Saturday, January 31, 2009

Global Game Jam 2009

I am at the London Metropolitan University’s Accelerator, where the English chapter of the Global Game Jam is meeting, creating and producing games following the Theme given by the organizers. There are people from different arrays of life -students from different universities, former London Met students, people from the game industry, media and other wild animals- divided into eight groups, and they are all using different tools and techniques to develop a computer game (one per team) in 48 hs. If you ever wondered how creative people that knows what they are doing actually work, on the Global Game Jam there is a link to the live feed of our webcam (you need to go to the website and click on London).

For those of you who think that computers, games and Internet have been all invented so lawyers have something new to care about, the games that are been produced will be posted tomorrow and will be available under a Creative Commons Attribution-Noncommercial-No Derivative Works 3.0

So, get ready and from tomorrow join the globe, which is playing and jamming

Wednesday, January 14, 2009

Knowing how to live with Facebook

Facebook has become ubiquitous; this is not news, or it is yesterday’s news. However, and regardless the level of new media literacy that people are supposed to have, more and more Facebook users get entangled in its web when the information posted there is used for purposes not originally thought of. It is important to note that every time that you engage in a discussion about uses of new media the common perception is that there are certain things that you don’t need to teach or even address anymore when dealing with young learners, because they are so new media savvy that you are in danger of making a fool of yourself if trying to explain things to them. But there it a fundamental mistake in that perception: knowing what buttons to press does not mean knowing how to use a technology. Using a technology implies knowing what buttons to press (a sine qua non requisite) but also knowing what is the impact that pressing that button will or may have in your own life and on that of others, and Facebook represents a prime example of the fact that many people have the ability to use new media, but do not know how to use it. Some recent situations show why.
In the Kiwi city if Queenstown the police arrested a burglar after posting security camera images of the suspect on the police’s Facebook page.
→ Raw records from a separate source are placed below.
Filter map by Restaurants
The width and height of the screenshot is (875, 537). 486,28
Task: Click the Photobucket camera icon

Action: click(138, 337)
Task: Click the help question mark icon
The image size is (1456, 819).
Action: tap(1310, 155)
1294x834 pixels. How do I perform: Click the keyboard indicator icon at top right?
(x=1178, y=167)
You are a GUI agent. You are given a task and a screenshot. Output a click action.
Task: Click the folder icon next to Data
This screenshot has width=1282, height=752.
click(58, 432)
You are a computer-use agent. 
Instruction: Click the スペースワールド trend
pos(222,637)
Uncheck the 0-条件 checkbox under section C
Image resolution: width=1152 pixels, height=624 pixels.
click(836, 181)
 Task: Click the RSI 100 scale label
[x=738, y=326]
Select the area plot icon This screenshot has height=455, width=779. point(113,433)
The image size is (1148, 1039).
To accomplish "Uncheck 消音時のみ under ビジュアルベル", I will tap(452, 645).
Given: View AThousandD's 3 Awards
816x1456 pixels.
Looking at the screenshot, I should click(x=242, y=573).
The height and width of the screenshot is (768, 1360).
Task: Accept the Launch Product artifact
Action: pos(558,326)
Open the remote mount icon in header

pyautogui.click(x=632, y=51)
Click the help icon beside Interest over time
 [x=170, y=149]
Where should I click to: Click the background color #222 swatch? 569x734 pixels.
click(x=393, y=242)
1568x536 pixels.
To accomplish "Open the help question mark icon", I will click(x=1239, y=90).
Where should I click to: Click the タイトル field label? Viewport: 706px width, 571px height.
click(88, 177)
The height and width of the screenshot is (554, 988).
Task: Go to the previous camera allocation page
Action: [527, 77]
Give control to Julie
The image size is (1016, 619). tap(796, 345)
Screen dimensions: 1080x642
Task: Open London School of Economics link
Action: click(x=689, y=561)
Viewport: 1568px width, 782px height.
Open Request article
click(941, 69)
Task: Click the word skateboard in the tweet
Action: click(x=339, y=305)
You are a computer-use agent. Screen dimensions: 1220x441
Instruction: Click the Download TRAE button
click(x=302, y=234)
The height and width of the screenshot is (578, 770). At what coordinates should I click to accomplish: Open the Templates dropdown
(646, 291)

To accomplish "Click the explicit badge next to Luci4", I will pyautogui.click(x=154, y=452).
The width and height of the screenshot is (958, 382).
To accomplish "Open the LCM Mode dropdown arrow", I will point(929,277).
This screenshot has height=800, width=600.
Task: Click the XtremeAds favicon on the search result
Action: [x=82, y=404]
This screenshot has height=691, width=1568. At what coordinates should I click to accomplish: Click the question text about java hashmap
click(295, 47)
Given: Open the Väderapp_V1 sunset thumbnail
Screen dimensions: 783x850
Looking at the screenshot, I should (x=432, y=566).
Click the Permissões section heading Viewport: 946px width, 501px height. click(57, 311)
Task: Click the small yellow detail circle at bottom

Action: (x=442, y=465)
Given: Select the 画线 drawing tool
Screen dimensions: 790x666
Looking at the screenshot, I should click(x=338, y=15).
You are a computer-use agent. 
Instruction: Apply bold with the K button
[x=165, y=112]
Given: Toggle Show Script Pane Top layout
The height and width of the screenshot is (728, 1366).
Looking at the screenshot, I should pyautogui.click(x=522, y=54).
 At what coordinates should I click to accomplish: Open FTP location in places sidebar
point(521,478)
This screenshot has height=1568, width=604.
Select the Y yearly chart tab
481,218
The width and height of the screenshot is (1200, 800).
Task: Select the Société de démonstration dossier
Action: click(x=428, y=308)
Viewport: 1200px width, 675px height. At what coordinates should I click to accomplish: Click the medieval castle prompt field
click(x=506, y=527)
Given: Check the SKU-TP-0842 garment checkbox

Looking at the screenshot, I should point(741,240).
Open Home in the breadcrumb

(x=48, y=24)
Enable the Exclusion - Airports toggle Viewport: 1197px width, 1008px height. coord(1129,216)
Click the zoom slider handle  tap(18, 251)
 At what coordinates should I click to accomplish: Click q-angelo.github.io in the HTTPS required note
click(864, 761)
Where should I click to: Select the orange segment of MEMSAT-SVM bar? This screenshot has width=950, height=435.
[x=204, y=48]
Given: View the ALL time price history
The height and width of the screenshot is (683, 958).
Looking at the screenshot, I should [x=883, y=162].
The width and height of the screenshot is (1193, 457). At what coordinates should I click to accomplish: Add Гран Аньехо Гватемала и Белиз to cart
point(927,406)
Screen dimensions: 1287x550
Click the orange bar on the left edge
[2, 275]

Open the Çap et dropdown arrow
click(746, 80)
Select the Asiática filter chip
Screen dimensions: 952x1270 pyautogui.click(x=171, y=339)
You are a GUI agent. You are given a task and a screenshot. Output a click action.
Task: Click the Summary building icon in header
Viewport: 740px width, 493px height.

Although in this case the information suggests that people identified the burglar through the Facebook’s posting but not through his Facebook profile, you can imagine a situation where the police posts a photo or video (there are several videos of suspects posted too) and, if the suspect does have a Facebook account (which is becoming more and more likely), a Facebook friend reports the suspect, all done and dusted within Facebook environment. If you think that no criminal or delinquent in any form would be so dumb to commit a crime and have a Facebook profile with a photo, just remember the case where the owner of a restaurant in Melbourne identified five customers that had oysters, trout and expensive wine and then left without paying the hefty bill, not before asking to the owner about a former waitress. The owner contacted the former employee and together searched in her Facebook friends where they found one of the culprits…furthermore, you even have people that commit crimes and then boast about them in Facebook…
The legal issues on the previous situations are not as straightforward as one may initially think. In the case of the police in New Zealand, one would imagine that the law allows the police to make public information that they may have obtained by lawful means with the purpose of fighting crime, and one would also imagine that the law has been properly updated to make sure that “make public” includes the use of any known information technology and on any platform. Although it is clear that most of us will support the use of new technologies to find a criminal, it is imperative to remember that while citizens are allowed to do everything that the law does not expressly prohibits, the state can only do what the law expressly allows it to do (while in the last few years laws have been passed giving very broad and swiping powers to different states, that is technically a transvestite of the rule of law and it is to expect that future governments understand that regarding how right they think they are, it has been the rule of law what has continuously differentiated us from the dictators of the moment). So, a general power to “take any measure for the prevention of crime” would not (should not) do it. A more precisely tailored and explicit authorization for the use of information in such way would be needed (which we can assume that New Zealand has). The situation with the bill dodgers and their “friend” the former waitress things look different. Taking into account that the restaurant owner is not a public authority, here in Europe it can be strongly argued that the use that the former waitress made of the bill-dodgers information would constitute a breach of data protection legislation (since processing has been defined in such all-encompassing form, it seems that the waitress could be deemed data processor too…). Furthermore, showing user’s profile and the photo to the restaurant owner could also be interpreted as a breach of Facebook’s terms of services, that clearly establish that the user is “granted a limited license to access and use the Site and the Site Content and to download or print a copy of any portion of the Site Content to which [he/she has] properly gained access solely for your personal, non-commercial use…[and] any other use of the Site Content is strictly prohibited”.
On the other hand, there are also those who try to give to things that are posted on Facebook more value than they actually have, and others that don’t understand that the information that their Facebook friends make available to them in Facebook does not automatically becomes public because of that. While I was writing this post a student came to see me because a teacher had reprimanded him for posting on his Facebook status that he may had gotten a mark higher than he actually got, and that other students had complained why they had not gotten high marks too. Without entering into the fact that I don’t understand how a student can complain about not getting the same mark (or similar) that a classmate (what I actually don’t understand is how a teacher would entertain that conversation), the issue there is that the student/s that transmitted the information to the teacher probably did not have the right to do so. In addition to Facebook’s terms of service, explained above, the law has clearly established that information shared with many still can be of private nature, as in Douglas and Jones v Hello [2001], which could lead to the understanding that the students in question committed the tort of breach of confidence, being the requirement that the information should have the necessary degree of confidence and provided in circumstances importing an obligation of confidence satisfied by the fact that the information is available only to Facebook friends who are part of a network that prohibits non-personal use of it (the triviality issue established in Faccenda Chicken Ltd v Fowler [1987] is a matter of fact to be analysed in each particular case).
So, it seems that we are all using it, but not many knowing how…

Monday, January 12, 2009

Laws to keep us all secure in the digital era…you are joking, aren’t you?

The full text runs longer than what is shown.